──────── Excerpted passage

More than 9 million Canadians live with diabetes.
It's a serious disease but with careful, lifelong management, doctors say suffers can live active lives.
One of those people is Ernie Whelan, a soldier with the Canadian Forces.
The search and rescue diver was diagnosed three years ago and is now fighting the disease and its misconceptions.
Precious time with family is what the 39 year old missed while trekking across Lake Winnipeg for a week.
It was a personal mission, since he was diagnosed with diabetes in 2007.
"To prove to the general public that diabetics are not condemned to a certain kind of life," said Whelan.
He's a paramedic, a soldier and most recently a diver for the Canadian Forces Search and Rescue Team, but three years ago that all changed.
"My vision started to blur and I have really good eyesight, and that kind of scared me," he recalled the first signs of diabetes.
He was diagnosed with type 2 diabetes and removed from his job as a SAR Tec.
"I wasn't allowed to fly, I wasn't allowed to dive, when I say dive I mean scuba dive, I wasn't allowed to jump out of the aircraft, I wasn't allowed to be an operational SAR Tec at that point, so from there I was behind a desk," Whelan said.
Losing his dream job gave Whelan the motivation to prove he can still do anything and hopefully change misconceptions about the disease.
"You ask five different people they'll give you five different reason what diabetes is and how it affects people and that's just because people in general are not educated on it," he said
So he took a week long trek across Lake Winnipeg to raise awareness and money for diabetes research. He endured the elements and numerous challenges.

────────────────

(Prompt): Reproduce the passage of the article above about Ernie Whelan and diabetes that opens with the words containing "The search and" and closes with "diabetes in 2007.", word for word.

──────── Given material

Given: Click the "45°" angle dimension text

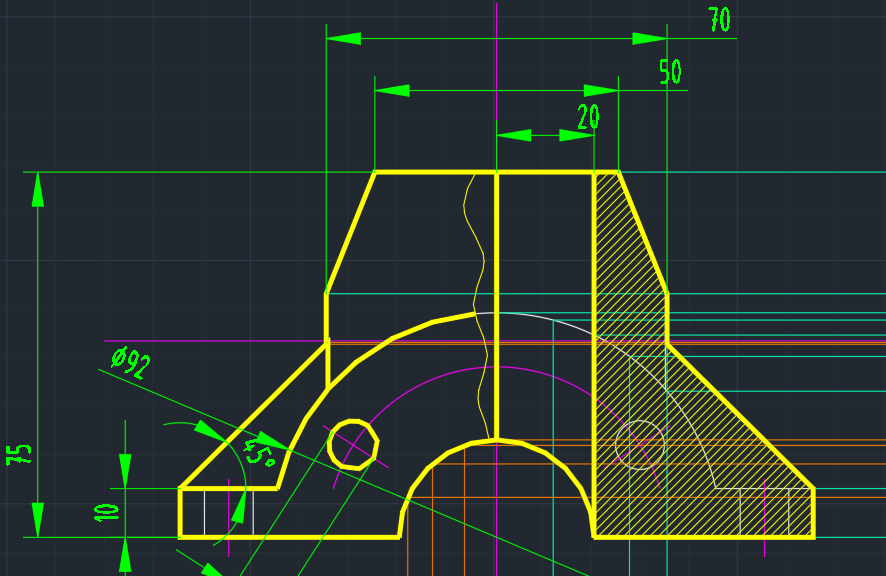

────────────────

(Exercise response):
The search and rescue diver was diagnosed three years ago and is now fighting the disease and its misconceptions.
Precious time with family is what the 39 year old missed while trekking across Lake Winnipeg for a week.
It was a personal mission, since he was diagnosed with diabetes in 2007.